7. Kansas City Chiefs, 1966, The First Super Bowl
After Lamar Hunt led the push for the merger between the two major professional football leagues (the AFL and the NFL) prior to the 1966 season, and then named the championship game (quite by accident), it seemed natural and inevitable that the team he owned would appear in the first manifestation of the Super Bowl.
And then they did.
The 1966 season may have been the best in the storied Hall of Fame career of Len Dawson, the best quarterback in Chiefs history (for now). He started all 14 games, threw for 2,527 yards (high for the time period), and had a 26-10 touchdown-interception ratio. He led the team with unquestioned authority and with mastery of the position combined with a real understanding of what coach Hank Stram was trying to accomplish.

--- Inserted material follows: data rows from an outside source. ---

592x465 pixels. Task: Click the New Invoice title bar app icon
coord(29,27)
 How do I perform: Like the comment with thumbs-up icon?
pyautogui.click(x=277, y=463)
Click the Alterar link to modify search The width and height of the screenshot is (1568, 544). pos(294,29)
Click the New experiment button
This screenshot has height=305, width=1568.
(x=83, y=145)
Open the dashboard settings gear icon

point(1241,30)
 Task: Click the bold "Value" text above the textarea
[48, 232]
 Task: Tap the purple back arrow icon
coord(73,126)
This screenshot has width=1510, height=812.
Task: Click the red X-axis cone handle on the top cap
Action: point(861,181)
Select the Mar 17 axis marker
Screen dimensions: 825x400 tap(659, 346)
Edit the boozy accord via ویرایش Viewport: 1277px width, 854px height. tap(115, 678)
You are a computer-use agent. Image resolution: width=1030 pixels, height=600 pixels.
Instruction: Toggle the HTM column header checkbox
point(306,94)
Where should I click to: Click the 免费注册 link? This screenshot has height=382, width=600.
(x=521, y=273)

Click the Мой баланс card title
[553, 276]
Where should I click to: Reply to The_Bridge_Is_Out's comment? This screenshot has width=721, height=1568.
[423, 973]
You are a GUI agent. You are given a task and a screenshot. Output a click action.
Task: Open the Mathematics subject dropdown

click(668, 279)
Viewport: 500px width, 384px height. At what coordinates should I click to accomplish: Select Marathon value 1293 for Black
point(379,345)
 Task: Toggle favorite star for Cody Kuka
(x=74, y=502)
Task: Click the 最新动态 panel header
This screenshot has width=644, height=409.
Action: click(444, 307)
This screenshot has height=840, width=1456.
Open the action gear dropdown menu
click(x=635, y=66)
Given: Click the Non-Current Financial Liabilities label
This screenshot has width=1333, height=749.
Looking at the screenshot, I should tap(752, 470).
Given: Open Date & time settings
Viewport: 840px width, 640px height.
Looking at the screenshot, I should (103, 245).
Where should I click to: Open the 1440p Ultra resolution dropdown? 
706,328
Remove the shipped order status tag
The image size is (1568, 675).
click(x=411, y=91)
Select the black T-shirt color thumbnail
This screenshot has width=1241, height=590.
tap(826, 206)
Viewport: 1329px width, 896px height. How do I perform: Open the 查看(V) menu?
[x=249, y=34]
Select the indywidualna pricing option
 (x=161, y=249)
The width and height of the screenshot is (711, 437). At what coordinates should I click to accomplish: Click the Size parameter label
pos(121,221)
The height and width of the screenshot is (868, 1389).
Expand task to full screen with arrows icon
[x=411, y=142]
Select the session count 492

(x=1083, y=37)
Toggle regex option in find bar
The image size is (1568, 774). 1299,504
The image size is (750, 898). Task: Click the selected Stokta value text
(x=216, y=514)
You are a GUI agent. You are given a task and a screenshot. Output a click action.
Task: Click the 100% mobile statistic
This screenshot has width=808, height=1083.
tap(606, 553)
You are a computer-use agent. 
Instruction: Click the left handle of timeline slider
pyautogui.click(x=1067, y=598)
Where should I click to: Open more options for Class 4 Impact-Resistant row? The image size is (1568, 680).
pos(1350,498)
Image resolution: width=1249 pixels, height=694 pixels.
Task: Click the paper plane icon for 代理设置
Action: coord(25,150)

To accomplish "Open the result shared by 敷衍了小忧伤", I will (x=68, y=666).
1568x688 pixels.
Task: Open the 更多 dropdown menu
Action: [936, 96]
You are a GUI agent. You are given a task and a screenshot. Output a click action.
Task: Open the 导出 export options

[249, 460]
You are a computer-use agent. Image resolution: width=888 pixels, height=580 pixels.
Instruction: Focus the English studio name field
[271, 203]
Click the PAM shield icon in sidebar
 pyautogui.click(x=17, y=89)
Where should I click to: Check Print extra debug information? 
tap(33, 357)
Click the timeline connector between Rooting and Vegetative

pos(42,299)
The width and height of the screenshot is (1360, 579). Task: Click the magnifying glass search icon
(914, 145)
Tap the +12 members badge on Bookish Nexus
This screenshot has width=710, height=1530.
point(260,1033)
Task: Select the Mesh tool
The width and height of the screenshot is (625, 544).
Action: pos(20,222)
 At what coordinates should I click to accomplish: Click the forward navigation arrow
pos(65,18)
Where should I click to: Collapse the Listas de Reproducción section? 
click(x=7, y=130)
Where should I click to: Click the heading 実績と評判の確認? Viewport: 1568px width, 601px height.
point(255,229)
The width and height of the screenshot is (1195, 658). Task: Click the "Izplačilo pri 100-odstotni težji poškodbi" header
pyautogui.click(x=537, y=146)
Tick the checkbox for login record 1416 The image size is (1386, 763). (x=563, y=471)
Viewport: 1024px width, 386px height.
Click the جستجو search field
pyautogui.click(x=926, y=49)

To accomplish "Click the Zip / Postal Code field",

Taking full advantage of Dawson’s season were Otis Taylor, Pro Bowler and 1st team All Pro, with 1,297 yards and eight touchdowns, and Chris Burford, who added over 750 yards and eight touchdowns. The backs added almost 2,300 yards of rushing on the season, too, which definitely made life easier for Lenny the Cool.
We briefly mentioned the caliber of defensive players on this ’60s squad when discussing the ’68 team, and while this manifestation didn’t have as many All-Pro selections (only two) or Pro Bowlers (also only two, it was still just as impactful. That force was led by Bobby Bell, and 20 interceptions between the two starting safeties, Johnny Robinson and Bobby Hunt.
The team was very good—just not good enough. The Bart Starr led Green Bay Backers demonstrated just how far ahead of the AFL that NFL teams were in the first year of the merger, pummeling the AFL’s best 35-10 in a game that really was not even that close.
Despite the loss, the 1966 season was one of the best in team history.